Monstrous Growth and Plant Elemental

Players aren’t going to complain over these, and Stompy players aren’t about to replace Bounty of the Hunt and Rogue Elephant just yet, anyway.


Virtue’s Ruin

This might be interesting in both Suicide Black and”The Deck” but since when did anyone sideboard heavily for White Weenie anyway? In practice, this isn’t as symmetrical with Perish as you might think.


Valorous Charge and Righteous Charge


I wouldn’t mind a player having eight Armies of Allah available. I’d recommend, though, that you not let Righteous Charge through simply out of spite, because no mere Portal card should pump stats better than the Army! (Okay, still nothing degenerate here.)


Imperial Seal, Cruel Tutor, and Personal Tutor


Hmmm… now, this duplication business gets touchy. While Cruel Tutor may arguably be just as dangerous as Diabolic Tutor is and Personal Tutor may not be flexible enough to warrant a slot (though it fetches Doomsday, among other sorceries), Imperial Seal is almost a duplicate Vampiric Tutor.

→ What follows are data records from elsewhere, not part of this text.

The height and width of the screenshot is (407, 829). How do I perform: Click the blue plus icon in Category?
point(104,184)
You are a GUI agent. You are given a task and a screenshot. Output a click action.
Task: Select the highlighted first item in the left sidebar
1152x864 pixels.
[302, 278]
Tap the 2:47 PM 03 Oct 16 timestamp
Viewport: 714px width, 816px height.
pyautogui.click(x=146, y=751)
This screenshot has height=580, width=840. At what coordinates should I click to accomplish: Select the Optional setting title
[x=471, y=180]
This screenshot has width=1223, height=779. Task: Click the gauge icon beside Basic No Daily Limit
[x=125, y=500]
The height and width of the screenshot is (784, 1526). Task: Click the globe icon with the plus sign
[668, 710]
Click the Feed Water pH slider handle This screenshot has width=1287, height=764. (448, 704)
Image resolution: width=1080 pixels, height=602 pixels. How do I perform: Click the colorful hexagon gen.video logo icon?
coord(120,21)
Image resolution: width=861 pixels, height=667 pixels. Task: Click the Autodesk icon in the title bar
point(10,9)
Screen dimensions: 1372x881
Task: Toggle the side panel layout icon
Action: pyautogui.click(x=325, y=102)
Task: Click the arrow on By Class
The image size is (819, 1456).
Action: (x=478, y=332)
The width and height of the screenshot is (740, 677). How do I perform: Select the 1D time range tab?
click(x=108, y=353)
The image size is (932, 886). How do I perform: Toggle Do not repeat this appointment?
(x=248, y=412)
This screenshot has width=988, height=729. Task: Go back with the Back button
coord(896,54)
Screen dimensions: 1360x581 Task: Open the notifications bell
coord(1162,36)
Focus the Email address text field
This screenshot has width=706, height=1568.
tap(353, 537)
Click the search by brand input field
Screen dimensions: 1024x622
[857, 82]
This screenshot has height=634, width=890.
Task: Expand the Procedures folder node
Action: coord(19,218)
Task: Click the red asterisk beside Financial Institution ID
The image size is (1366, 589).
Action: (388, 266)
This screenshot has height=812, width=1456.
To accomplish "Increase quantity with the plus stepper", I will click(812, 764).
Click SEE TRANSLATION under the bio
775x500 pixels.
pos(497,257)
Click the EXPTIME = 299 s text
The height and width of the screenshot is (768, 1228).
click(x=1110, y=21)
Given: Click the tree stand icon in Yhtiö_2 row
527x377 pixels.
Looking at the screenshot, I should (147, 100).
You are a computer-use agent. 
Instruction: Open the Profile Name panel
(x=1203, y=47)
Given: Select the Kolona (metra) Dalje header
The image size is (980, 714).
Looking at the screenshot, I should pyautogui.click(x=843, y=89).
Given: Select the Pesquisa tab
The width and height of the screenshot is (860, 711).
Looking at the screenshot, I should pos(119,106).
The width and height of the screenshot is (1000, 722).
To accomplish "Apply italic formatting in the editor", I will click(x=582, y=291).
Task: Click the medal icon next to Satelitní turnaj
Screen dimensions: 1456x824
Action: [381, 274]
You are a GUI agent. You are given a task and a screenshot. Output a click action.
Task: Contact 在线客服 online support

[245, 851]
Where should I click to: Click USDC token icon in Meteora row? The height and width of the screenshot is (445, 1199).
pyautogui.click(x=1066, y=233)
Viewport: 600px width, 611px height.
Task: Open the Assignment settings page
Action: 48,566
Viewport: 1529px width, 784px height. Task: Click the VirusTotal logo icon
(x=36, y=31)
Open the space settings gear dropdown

The conclusion has to be to allow Portal to allow the fans’ very reasonable request – Star City judge Gis Hoogendjik already e-mailed that he would gladly volunteer to draw up the Portal Oracle – but take a good look at unintended duplicates.


Verdict: No mass amnesty. Allow Portal if you want, but preemptively ban problem tutors that were never intended to meet Demonic and friends.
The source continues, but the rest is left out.